# [SUPPLIED RECORDS]
/---
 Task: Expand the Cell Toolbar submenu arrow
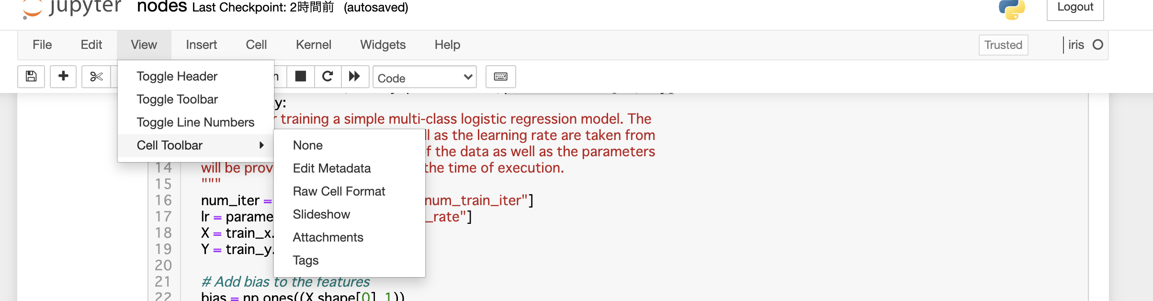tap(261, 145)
\---
/---
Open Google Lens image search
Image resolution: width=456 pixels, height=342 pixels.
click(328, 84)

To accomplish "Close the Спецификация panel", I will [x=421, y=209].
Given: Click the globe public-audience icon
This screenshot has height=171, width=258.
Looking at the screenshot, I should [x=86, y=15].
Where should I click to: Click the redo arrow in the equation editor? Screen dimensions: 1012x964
\---
/---
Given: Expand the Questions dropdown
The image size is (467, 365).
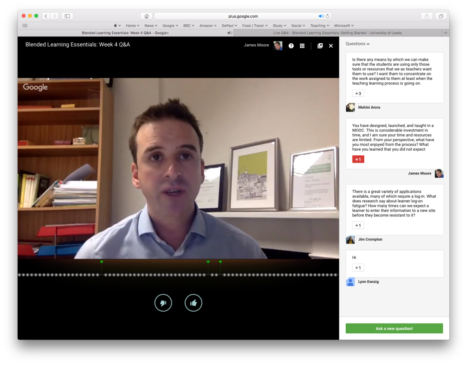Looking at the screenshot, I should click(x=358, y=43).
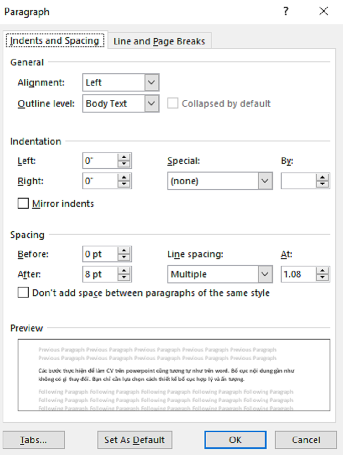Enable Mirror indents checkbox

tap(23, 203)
\---
# [WHAT TO WORK ON]
Every line in the records above that contains the word "Given" is to be copied out.

# [TASK SOLUTION]
Given: Click the globe public-audience icon
Given: Expand the Questions dropdown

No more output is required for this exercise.